Nada do que aconteceu na votação de dia 19 é tecnicamente irresolúvel mas a forma atabalhoada como decorreu esse dia de eleições remete para um padrão governamental: anuncia-se, faz-se o show do anúncio, colhem-se os louros jornalísticos do projecto ambicioso, do anúncio histórico, da medida inovadora… Quando chega a hora da verdade em que o histórico não existe, o inovador fica abaixo das expectativas e o ambicioso falha já não há notícias até porque os jornalistas já estão a comentar outro projecto ambicioso, outro anúncio histórico e outra medida inovadora…

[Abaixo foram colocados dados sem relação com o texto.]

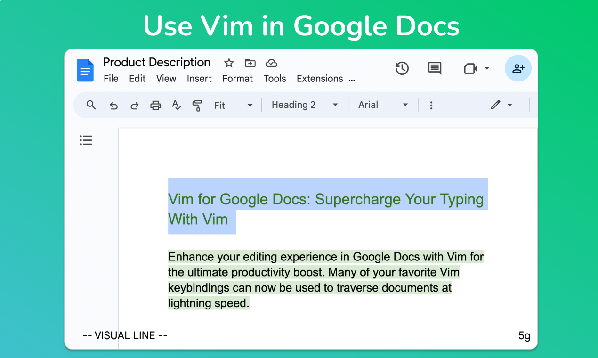Run spelling and grammar check
This screenshot has width=598, height=358.
(176, 105)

Por exemplo, em Maio de 2018, anunciava-se como um dado adquirido que bastava cortar vagas no ensino superior em Lisboa e no Porto para que milhares de estudantes se pusessem a caminho das universidades e politécnicos do interior. Em Setembro, o ministro Manuel Heitor rejubilava porque a Universidade de Trás-os-Montes e Alto Douro tinha atraído mais 82 novos estudantes do que no ano anterior. O Politécnico de Bragança mais 63, a Universidade do Minho 59 e a do Algarve 45. Curiosamente a Guarda que não fica no litoral registava menos 53 alunos, e as interiores Beja e Viseu perdiam respectivamente 25 e 23 alunos.

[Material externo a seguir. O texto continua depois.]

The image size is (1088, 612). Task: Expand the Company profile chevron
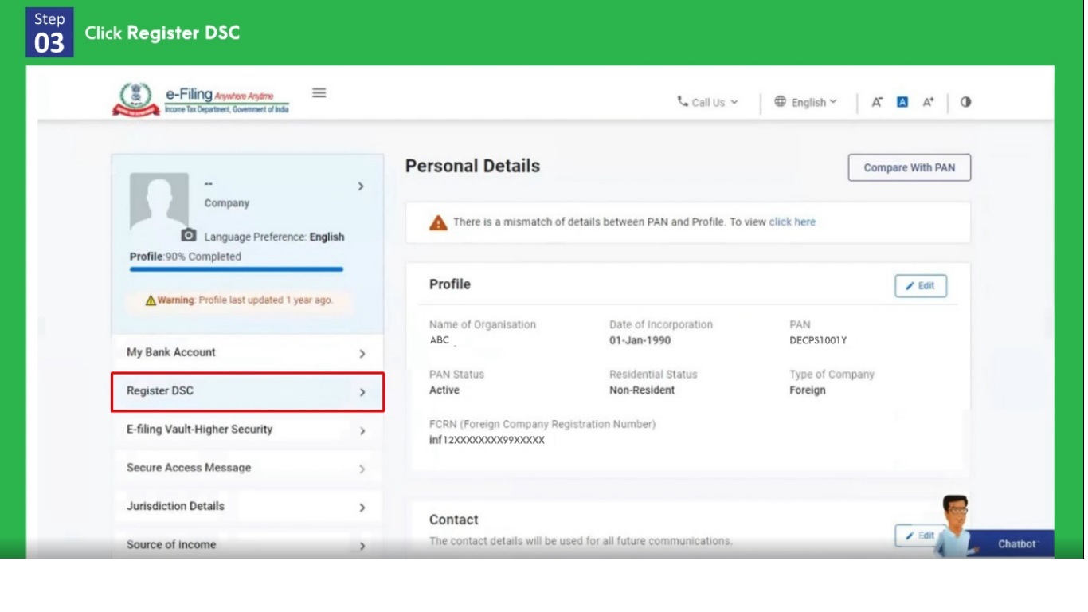[361, 186]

Feitas as contas conclui-se que o interior ganhou menos alunos que o Governo notícias a anunciar que íamos ter mais alunos no interior. Agora, em Maio de 2019, um estudo veio confirmar isso mesmo (o falhanço da medida não o sucesso das notícias sobre ela): “Corte de vagas não produziu efeitos desejados”. Como é óbvio a agenda anda agora entretida a anunciar o resultado doutras medidas. Elas terão de ser cada vez mais, mais espampanantes, mais ideologicamente marcadas e mais irrealistas para no seu estardalhaço ofuscarem o falhanço das anteriores mesmo quando o seu falhanço é de 100% como aconteceu com a muito propalada linha de crédito para limpeza da floresta.
E a Raquel Welsh o que foi feito dela? O “leitor-eleitor em dia de reflexão” que me perdoe mas não podia estar a interromper a contabilidade dos alunos que iam para o interior e não foram com a descrição do momento em que a mesma Raquel se torna uma precursora do multiculturalismo na versão tribal mas deixo já aqui a minha proposta: os manifestantes que querem “salvar o planeta”, mais a menina Greta e os deputados que a querem ouvir qual sibila, apanham o cacilheiro e vão até Cacilhas. Aí, com os pezinhos em cima desses terrenos que já foram de um estaleiro que a luta contra o capitalismo destruiu e que a empresa estatal“Baía do Tejo” se prepara agora para vender por 2 mil milhões de euros (para quê? Para escritórios e habitação que a indústria já foi para a China!) falam sobre as alterações climáticas e a subida do nível do mar. Assim ficará mais claro quem em Lisboa quer declarar a emergência climática e em Almada quer construir rentinho ao mesmo mar que em Lisboa se garante vai subir. Acreditem o anacronismo do bikini da Raquel Welsh a par da sua aula de natação aos primitivos são um detalhe ao pé do desacerto entre o discursos e a prática desta gente.
Em resumo e como resultado de uma reflexão que creio aprofundada pela forma como votei nestas eleições: sabemos que a esquerda está no poder quando os anúncios governamentais são avaliados em função do anunciado e não do acontecido. É a sua marca d’água. Tal como o bikini era da Raquel Welsh.